1. Define a `train_step` function that will take as arguments `inp` which represents a batch of input sequences, and `targ` which represents an input of target sequences.

This function will:
* Initiate `loss` to zero
* Track all operations with `tf.GradientTape() as tape`
* Use the encoder on `inp` to compute its outputs
* Set `dec_state` as the encoder state
* Set `dec_input` as the first sequence element of the target batch `targ` (careful with the shapes)
* Start a loop that will go through each subsequent elements of the target sequence, and will do:
  * Apply the decoder on the encoder outputs and `dec_input`, this will create the prediction's probability vector, and update the decoder state
  * Calculate  the loss based on the next element of `targ`, and the prediction probability vector and add it to `loss`
  * Set the new decoder input as the next element of `targ`
* Create `batch_loss` as equal to the average value of the loss over the target sequence.
* Create a `variables` object containing both the encoder's and the decoder's training variables.
* Compute the gradient and update the training variables.
* Return `batch_loss`


2. Code the training loop.
It needs to loop across the number of epochs you wish to train for, use the train step, print out the train loss every now and then, and the val loss at the end of each epoch (optional)

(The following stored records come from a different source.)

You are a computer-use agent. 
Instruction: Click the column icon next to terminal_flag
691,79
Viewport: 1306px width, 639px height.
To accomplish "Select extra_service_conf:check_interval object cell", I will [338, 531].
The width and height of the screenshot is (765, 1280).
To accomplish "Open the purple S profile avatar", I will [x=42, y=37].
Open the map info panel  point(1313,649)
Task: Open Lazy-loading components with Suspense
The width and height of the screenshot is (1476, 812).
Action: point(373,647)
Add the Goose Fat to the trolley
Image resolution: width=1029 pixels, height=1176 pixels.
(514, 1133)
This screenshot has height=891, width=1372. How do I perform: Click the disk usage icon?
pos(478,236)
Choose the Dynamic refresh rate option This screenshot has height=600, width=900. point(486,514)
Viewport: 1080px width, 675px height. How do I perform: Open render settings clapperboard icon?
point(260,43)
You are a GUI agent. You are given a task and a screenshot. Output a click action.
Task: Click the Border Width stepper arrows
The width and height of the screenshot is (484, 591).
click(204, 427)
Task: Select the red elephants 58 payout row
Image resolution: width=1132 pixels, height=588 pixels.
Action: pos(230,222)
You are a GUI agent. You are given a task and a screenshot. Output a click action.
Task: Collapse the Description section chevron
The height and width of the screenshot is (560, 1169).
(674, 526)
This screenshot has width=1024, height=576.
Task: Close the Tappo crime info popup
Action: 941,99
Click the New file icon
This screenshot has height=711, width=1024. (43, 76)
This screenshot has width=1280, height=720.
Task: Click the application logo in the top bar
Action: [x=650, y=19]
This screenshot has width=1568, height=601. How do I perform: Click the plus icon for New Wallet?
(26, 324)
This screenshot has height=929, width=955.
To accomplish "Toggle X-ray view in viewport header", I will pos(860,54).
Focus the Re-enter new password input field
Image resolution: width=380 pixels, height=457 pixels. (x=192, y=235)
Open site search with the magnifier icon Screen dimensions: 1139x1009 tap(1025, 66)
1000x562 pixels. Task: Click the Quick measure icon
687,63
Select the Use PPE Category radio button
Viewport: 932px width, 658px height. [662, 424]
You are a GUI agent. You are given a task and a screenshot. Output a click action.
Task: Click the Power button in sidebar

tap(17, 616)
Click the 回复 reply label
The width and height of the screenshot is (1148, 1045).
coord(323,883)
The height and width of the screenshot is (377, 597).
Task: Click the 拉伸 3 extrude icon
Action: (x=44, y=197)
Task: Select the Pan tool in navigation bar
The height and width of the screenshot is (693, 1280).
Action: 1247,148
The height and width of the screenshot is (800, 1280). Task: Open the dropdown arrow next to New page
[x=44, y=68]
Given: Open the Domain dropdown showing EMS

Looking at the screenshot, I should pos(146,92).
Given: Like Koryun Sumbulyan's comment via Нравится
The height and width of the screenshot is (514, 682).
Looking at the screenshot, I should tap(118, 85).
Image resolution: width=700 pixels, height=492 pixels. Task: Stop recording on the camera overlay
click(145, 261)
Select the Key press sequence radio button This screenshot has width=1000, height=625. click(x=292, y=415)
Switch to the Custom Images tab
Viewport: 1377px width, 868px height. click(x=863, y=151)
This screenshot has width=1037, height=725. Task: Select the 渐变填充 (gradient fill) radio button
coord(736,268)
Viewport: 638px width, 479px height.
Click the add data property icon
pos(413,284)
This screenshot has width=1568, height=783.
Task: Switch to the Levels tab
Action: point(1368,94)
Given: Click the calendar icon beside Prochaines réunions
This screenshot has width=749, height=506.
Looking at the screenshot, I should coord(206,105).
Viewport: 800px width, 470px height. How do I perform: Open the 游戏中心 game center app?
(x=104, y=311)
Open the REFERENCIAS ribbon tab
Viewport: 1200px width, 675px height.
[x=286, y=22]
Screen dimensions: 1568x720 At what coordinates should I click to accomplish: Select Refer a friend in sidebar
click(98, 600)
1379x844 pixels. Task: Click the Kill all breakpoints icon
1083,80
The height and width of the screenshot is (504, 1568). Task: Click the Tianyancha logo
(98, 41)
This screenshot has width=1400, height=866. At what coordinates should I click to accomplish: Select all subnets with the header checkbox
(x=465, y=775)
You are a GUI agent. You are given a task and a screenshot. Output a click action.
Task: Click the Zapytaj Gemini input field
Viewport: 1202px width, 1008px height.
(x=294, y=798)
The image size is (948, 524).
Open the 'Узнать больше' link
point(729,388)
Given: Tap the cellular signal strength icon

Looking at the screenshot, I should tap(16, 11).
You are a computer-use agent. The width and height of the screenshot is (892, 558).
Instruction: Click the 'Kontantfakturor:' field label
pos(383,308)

Epoch 1 Batch 0 Loss 3.7139
Epoch 1 Batch 10 Loss 3.0329
Epoch 1 Batch 20 Loss 3.0076
Epoch 1 Loss 94.7033
Time taken for 1 epoch 4.985331773757935 sec

 val loss : tf.Tensor(3.7366273, shape=(), dtype=float32) 

Epoch 2 Batch 0 Loss 2.7408
Epoch 2 Batch 10 Loss 2.7151
Epoch 2 Batch 20 Loss 2.7714
Epoch 2 Loss 82.6822
Time taken for 1 epoch 4.810648202896118 sec

 val loss : tf.Tensor(3.8331704, shape=(), dtype=float32) 

Epoch 3 Batch 0 Loss 2.6021
Epoch 3 Batch 10 Loss 2.5657
Epoch 3 Batch 20 Loss 2.6074
Epoch 3 Loss 77.7419
Time taken for 1 epoch 4.990307807922363 sec

 val loss : tf.Tensor(3.9707232, shape=(), dtype=float32) 

Epoch 4 Batch 0 Loss 2.4774
Epoch 4 Batch 10 Loss 2.4839
Epoch 4 Batch 20 Loss 2.3897
Epoch 4 Loss 73.2277
Time taken for 1 epoch 4.866182804107666 sec

 val loss : tf.Tensor(4.07519, shape=(), dtype=float32) 

Epoch 5 Batch 0 Loss 2.3309
Epoch 5 Batch 10 Loss 2.2713
Epoch 5 Batch 20 Loss 2.3188
Epoch 5 Loss 68.7288
Time taken for 1 epoch 5.3698811531066895 s

3. What do you think of the training process, did it work well on the train set?  On the validation set?

4. Use `X_val` to compute all the predictions for the validation set and convert them  back to text. Compare them with the actual target values, what do you think? What about the results on the training set?

pred: off it wasn't me
true: go away


pred: find a job a
true: get a job


pred: i won win win
true: did i win


pred: now drink up tom
true: now drink up


pred: stop that out of
true: come off it


pred: a nap a nap
true: i have proof


pred: where is he is
true: where is it


pred: i was busy got
true: i was busy


pred: i've tried it out
true: i tried


pred: i'm starved all set
true: i'm through




5. Now that everything works well, it's time to increase our number of samples and start another training, did the results improve?